PROBLEM TO SOLVE>
Nothing in the records below may change; print them all exactly.

[Stored data]
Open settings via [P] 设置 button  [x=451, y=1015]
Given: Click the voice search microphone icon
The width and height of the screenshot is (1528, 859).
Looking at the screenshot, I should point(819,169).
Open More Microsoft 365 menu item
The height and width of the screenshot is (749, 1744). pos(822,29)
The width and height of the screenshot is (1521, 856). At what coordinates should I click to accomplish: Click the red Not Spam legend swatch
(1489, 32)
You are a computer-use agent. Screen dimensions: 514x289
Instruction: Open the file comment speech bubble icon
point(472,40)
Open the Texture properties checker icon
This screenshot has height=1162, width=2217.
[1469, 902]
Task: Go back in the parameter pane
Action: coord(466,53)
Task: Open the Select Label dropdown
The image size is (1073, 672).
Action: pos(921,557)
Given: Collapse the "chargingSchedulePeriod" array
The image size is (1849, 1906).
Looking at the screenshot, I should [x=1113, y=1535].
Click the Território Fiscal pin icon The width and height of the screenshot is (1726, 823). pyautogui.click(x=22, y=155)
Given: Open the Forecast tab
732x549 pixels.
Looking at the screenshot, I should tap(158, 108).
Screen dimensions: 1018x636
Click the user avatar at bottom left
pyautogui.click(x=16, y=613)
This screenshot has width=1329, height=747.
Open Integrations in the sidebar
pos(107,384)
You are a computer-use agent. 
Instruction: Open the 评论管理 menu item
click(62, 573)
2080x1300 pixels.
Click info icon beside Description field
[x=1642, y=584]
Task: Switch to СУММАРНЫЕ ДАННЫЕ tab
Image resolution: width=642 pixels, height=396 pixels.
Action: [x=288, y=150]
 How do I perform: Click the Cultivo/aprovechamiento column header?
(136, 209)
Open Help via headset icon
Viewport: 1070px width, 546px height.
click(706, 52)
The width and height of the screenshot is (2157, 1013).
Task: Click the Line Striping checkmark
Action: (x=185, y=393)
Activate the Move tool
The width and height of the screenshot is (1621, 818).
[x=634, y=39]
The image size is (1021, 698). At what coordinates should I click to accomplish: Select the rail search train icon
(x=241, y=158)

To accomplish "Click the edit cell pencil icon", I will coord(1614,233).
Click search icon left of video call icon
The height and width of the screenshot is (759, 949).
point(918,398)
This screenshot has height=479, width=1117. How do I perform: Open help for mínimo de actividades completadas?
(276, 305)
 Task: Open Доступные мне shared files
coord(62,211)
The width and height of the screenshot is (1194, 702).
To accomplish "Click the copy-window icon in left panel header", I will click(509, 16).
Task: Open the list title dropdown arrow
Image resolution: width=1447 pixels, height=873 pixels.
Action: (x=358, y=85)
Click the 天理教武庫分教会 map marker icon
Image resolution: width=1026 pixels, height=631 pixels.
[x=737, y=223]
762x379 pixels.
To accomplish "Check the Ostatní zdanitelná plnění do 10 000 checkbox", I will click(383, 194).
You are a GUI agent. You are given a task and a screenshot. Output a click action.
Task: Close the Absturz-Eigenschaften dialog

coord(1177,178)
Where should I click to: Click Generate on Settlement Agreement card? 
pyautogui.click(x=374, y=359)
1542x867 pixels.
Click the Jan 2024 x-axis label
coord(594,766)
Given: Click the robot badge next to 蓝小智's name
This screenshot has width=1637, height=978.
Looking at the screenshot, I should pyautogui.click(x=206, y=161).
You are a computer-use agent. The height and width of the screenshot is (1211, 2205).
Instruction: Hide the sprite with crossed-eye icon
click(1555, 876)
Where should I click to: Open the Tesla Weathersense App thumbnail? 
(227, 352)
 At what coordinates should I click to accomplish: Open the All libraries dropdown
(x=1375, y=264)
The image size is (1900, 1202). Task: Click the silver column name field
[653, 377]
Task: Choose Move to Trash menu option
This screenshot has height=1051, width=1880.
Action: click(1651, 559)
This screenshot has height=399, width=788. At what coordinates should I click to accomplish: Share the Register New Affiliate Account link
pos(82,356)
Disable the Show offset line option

TASK OUTPUT>
Open settings via [P] 设置 button  [x=451, y=1015]
Given: Click the voice search microphone icon
The width and height of the screenshot is (1528, 859).
Looking at the screenshot, I should point(819,169).
Open More Microsoft 365 menu item
The height and width of the screenshot is (749, 1744). pos(822,29)
The width and height of the screenshot is (1521, 856). At what coordinates should I click to accomplish: Click the red Not Spam legend swatch
(1489, 32)
You are a computer-use agent. Screen dimensions: 514x289
Instruction: Open the file comment speech bubble icon
point(472,40)
Open the Texture properties checker icon
This screenshot has height=1162, width=2217.
[1469, 902]
Task: Go back in the parameter pane
Action: coord(466,53)
Task: Open the Select Label dropdown
The image size is (1073, 672).
Action: pos(921,557)
Given: Collapse the "chargingSchedulePeriod" array
The image size is (1849, 1906).
Looking at the screenshot, I should [x=1113, y=1535].
Click the Território Fiscal pin icon The width and height of the screenshot is (1726, 823). pyautogui.click(x=22, y=155)
Given: Open the Forecast tab
732x549 pixels.
Looking at the screenshot, I should tap(158, 108).
Screen dimensions: 1018x636
Click the user avatar at bottom left
pyautogui.click(x=16, y=613)
This screenshot has width=1329, height=747.
Open Integrations in the sidebar
pos(107,384)
You are a computer-use agent. 
Instruction: Open the 评论管理 menu item
click(62, 573)
2080x1300 pixels.
Click info icon beside Description field
[x=1642, y=584]
Task: Switch to СУММАРНЫЕ ДАННЫЕ tab
Image resolution: width=642 pixels, height=396 pixels.
Action: [x=288, y=150]
 How do I perform: Click the Cultivo/aprovechamiento column header?
(136, 209)
Open Help via headset icon
Viewport: 1070px width, 546px height.
click(706, 52)
The width and height of the screenshot is (2157, 1013).
Task: Click the Line Striping checkmark
Action: (x=185, y=393)
Activate the Move tool
The width and height of the screenshot is (1621, 818).
[x=634, y=39]
The image size is (1021, 698). At what coordinates should I click to accomplish: Select the rail search train icon
(x=241, y=158)

To accomplish "Click the edit cell pencil icon", I will coord(1614,233).
Click search icon left of video call icon
The height and width of the screenshot is (759, 949).
point(918,398)
This screenshot has height=479, width=1117. How do I perform: Open help for mínimo de actividades completadas?
(276, 305)
 Task: Open Доступные мне shared files
coord(62,211)
The width and height of the screenshot is (1194, 702).
To accomplish "Click the copy-window icon in left panel header", I will click(509, 16).
Task: Open the list title dropdown arrow
Image resolution: width=1447 pixels, height=873 pixels.
Action: (x=358, y=85)
Click the 天理教武庫分教会 map marker icon
Image resolution: width=1026 pixels, height=631 pixels.
[x=737, y=223]
762x379 pixels.
To accomplish "Check the Ostatní zdanitelná plnění do 10 000 checkbox", I will click(383, 194).
You are a GUI agent. You are given a task and a screenshot. Output a click action.
Task: Close the Absturz-Eigenschaften dialog

coord(1177,178)
Where should I click to: Click Generate on Settlement Agreement card? 
pyautogui.click(x=374, y=359)
1542x867 pixels.
Click the Jan 2024 x-axis label
coord(594,766)
Given: Click the robot badge next to 蓝小智's name
This screenshot has width=1637, height=978.
Looking at the screenshot, I should pyautogui.click(x=206, y=161).
You are a computer-use agent. The height and width of the screenshot is (1211, 2205).
Instruction: Hide the sprite with crossed-eye icon
click(1555, 876)
Where should I click to: Open the Tesla Weathersense App thumbnail? 
(227, 352)
 At what coordinates should I click to accomplish: Open the All libraries dropdown
(x=1375, y=264)
The image size is (1900, 1202). Task: Click the silver column name field
[653, 377]
Task: Choose Move to Trash menu option
This screenshot has height=1051, width=1880.
Action: click(1651, 559)
This screenshot has height=399, width=788. At what coordinates should I click to accomplish: Share the Register New Affiliate Account link
pos(82,356)
Disable the Show offset line option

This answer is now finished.